José Mário Branco. A morte do último “comunista” na clandestinidade
O meu pai dormiu na sua casa de Paris durante uns meses. Nunca os vi juntos, mas ouvi um e o outro falarem sobre o maio de 68, as manifestações, a militância no PCP que o Zé Mário abandonaria pouco depois do 25 de abril, os dias nas livrarias parisienses, os filósofos, o combate por uma ideia de futuro, a revolução.
Engraçado.
O José Mário Branco foi a única pessoa que conheci que, tendo morrido de alguma forma em vida, nunca verdadeiramente envelheceu. É isso mesmo, agora que penso alto. Quando o ouvi pela primeira vez, na casa onde viveu mais de 40 anos com a atriz Manuela de Freitas, depois de um espetáculo que ofereceu ao PSR, percebi que uma parte de si partira com o 25 de novembro de 1975. Dera tanto de si, acreditara tanto na revolução que nunca perdoaria aos que lhe destruíram os sonhos. Algumas das canções que imaginou a seguir, ou a extraordinária performance FMI, foram a prova dessa ferida aberta, uma ferida impossível de cicatrizar.
Porém, apesar dessa “eterna” maldição a que se condenara foi vivendo sempre com os olhos no futuro. A ouvir os novos músicos, a querer trabalhar com eles, a compor, a trabalhar em arranjos de tanta malta que, em alguns casos, nem imaginava a importância da figura que tinham à frente. Para ele melhor assim.

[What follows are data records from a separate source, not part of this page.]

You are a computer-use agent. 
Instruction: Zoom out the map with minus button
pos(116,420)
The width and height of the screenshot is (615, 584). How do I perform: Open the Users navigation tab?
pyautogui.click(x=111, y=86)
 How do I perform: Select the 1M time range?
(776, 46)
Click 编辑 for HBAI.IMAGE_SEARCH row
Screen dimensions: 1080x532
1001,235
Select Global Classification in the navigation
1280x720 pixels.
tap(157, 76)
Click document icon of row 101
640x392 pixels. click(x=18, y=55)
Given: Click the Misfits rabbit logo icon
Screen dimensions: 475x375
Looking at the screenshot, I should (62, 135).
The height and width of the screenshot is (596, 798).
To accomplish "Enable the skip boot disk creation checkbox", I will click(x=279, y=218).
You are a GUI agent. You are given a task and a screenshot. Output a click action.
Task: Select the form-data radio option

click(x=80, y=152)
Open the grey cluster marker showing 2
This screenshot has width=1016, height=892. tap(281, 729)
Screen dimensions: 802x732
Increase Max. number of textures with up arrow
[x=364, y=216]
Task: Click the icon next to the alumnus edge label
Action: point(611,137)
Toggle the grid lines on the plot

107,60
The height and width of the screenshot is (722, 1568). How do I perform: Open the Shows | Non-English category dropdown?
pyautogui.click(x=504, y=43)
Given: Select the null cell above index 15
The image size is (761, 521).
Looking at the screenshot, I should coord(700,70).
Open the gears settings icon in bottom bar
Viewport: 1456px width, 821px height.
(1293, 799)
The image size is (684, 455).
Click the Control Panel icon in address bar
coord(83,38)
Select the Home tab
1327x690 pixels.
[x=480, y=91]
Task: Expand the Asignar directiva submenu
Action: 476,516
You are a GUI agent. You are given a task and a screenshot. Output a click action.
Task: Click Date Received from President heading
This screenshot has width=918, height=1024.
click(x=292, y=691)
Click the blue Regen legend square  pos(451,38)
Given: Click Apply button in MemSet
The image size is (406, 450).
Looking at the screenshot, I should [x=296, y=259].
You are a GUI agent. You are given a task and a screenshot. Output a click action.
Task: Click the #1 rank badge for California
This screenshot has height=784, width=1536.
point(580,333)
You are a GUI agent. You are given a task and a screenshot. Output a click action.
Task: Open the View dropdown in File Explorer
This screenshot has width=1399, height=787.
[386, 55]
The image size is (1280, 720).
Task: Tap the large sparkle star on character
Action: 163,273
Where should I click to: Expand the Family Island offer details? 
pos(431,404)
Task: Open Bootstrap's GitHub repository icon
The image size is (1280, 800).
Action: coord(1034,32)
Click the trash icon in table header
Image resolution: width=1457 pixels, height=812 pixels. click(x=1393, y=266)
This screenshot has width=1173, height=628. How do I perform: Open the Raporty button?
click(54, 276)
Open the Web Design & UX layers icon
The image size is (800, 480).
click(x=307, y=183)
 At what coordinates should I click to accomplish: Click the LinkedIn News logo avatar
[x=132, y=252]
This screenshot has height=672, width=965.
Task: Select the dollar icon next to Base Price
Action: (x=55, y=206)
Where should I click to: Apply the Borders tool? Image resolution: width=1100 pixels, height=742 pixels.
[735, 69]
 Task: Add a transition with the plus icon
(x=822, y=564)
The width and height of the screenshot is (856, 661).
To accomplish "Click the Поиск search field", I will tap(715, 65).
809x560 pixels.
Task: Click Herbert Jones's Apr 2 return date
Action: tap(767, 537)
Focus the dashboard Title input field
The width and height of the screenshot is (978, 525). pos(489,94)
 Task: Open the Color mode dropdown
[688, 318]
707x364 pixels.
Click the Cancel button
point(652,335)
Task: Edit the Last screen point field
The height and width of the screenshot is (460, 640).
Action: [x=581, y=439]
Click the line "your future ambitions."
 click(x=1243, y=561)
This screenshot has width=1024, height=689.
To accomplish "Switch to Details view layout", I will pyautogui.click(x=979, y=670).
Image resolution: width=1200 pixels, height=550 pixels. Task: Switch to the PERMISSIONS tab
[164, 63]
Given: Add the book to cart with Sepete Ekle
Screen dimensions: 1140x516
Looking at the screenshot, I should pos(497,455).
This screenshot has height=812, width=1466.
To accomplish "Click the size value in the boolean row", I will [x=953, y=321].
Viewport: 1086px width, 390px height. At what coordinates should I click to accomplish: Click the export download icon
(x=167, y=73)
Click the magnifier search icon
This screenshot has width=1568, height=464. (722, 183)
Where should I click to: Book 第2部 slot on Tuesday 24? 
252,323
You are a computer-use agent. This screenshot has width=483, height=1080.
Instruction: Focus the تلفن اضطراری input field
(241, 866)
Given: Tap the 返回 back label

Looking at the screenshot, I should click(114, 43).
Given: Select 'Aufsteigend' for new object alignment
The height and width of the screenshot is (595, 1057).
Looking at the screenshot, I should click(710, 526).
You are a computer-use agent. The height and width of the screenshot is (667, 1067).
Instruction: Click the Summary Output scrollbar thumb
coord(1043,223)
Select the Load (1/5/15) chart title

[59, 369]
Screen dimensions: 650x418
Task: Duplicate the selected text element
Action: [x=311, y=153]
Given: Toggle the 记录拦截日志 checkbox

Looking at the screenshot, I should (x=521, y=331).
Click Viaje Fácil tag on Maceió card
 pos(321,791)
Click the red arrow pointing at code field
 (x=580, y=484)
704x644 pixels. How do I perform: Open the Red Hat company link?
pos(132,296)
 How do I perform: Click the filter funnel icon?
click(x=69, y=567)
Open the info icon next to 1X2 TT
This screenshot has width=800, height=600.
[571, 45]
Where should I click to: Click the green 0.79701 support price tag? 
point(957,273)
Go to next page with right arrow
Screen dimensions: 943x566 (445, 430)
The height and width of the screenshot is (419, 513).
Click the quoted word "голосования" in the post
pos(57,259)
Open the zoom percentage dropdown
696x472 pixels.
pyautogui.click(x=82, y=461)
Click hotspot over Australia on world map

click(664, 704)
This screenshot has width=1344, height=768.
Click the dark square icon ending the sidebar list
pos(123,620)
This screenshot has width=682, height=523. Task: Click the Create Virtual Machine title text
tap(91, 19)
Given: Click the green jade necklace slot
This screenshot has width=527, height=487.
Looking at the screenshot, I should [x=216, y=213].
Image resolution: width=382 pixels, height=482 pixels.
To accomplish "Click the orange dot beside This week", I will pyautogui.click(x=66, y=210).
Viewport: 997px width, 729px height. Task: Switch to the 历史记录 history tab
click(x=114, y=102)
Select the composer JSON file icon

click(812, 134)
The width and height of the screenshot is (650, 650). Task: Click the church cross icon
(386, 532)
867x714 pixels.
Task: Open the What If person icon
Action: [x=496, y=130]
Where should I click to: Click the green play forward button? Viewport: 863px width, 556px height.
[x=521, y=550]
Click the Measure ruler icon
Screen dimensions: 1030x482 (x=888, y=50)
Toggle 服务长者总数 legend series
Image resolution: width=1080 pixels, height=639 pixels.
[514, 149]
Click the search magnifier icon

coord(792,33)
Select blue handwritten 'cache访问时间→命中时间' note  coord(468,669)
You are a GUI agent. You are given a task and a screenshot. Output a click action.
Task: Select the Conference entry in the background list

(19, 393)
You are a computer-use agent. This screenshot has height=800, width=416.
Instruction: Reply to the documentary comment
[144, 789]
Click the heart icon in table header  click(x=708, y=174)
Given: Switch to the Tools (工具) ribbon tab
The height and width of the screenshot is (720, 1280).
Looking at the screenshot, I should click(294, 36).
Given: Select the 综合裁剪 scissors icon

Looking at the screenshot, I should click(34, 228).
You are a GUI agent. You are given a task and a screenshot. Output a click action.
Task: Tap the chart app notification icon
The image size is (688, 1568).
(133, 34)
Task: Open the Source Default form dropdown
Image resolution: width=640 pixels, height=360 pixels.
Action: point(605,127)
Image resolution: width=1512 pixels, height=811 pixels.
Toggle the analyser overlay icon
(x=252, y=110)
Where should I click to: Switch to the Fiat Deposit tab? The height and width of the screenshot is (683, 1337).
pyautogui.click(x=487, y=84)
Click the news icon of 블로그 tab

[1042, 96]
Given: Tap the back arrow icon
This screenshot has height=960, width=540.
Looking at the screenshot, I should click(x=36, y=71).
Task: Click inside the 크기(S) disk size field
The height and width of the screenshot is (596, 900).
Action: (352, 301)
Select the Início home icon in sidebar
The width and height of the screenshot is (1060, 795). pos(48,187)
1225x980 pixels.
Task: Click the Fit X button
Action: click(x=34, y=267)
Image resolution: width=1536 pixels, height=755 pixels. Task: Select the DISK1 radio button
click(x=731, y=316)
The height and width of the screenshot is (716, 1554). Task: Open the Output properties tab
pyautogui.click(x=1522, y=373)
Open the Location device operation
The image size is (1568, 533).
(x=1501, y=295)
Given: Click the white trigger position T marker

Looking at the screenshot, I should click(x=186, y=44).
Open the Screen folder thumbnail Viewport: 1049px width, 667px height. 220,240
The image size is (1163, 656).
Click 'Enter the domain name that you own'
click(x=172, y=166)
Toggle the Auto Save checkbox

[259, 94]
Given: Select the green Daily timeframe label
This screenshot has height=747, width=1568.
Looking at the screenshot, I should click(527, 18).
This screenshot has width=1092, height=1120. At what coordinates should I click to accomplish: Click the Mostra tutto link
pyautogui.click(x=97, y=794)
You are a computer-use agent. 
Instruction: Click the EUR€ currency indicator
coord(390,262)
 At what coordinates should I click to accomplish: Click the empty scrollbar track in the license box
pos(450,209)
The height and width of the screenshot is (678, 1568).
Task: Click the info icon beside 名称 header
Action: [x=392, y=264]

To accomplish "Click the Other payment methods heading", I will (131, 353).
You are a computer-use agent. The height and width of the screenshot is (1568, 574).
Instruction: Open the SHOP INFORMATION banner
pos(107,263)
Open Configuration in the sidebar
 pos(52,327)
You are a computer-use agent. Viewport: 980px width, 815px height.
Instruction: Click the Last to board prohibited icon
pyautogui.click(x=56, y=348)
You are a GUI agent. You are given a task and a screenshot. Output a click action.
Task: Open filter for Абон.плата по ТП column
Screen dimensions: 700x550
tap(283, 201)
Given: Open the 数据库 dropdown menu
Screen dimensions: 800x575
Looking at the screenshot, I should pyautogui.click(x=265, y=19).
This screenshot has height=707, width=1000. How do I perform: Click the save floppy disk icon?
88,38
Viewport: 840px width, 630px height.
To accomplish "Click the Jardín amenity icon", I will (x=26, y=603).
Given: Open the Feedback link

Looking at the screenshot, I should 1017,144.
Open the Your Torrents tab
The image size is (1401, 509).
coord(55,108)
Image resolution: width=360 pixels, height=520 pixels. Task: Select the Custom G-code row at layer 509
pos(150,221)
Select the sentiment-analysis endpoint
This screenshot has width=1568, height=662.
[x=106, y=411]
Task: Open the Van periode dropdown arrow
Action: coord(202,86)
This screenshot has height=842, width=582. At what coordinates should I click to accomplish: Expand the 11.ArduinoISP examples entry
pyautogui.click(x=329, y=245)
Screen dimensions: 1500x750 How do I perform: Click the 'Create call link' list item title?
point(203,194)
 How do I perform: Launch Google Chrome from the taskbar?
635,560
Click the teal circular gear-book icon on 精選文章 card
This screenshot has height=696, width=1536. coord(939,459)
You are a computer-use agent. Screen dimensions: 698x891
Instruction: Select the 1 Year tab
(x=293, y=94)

Quando me disseram pensei que não podia ser. O José Mário Branco? E já tinha 77 anos? Claro que os tinha, mas na minha cabeça era novo. Talvez por ter deixado de celebrar aniversários em 1974, talvez tenha sido isso. Para mim o Zé Mário não tinha mais de 40.
A sua morte é a morte de um tempo. A morte da última grande figura na clandestinidade. Sim, o Zé Mário continuava na clandestinidade. A querer deixar-se iludir sabendo que não existia ilusão possível. E preparado para o dia em que fosse necessário combater por um mundo melhor.
Chegou esse momento, Zé Mário? Tu que na juventude acreditaste em Deus, o que me dizes agora? Estás aí? Existe revolução depois de as luzes se apagarem?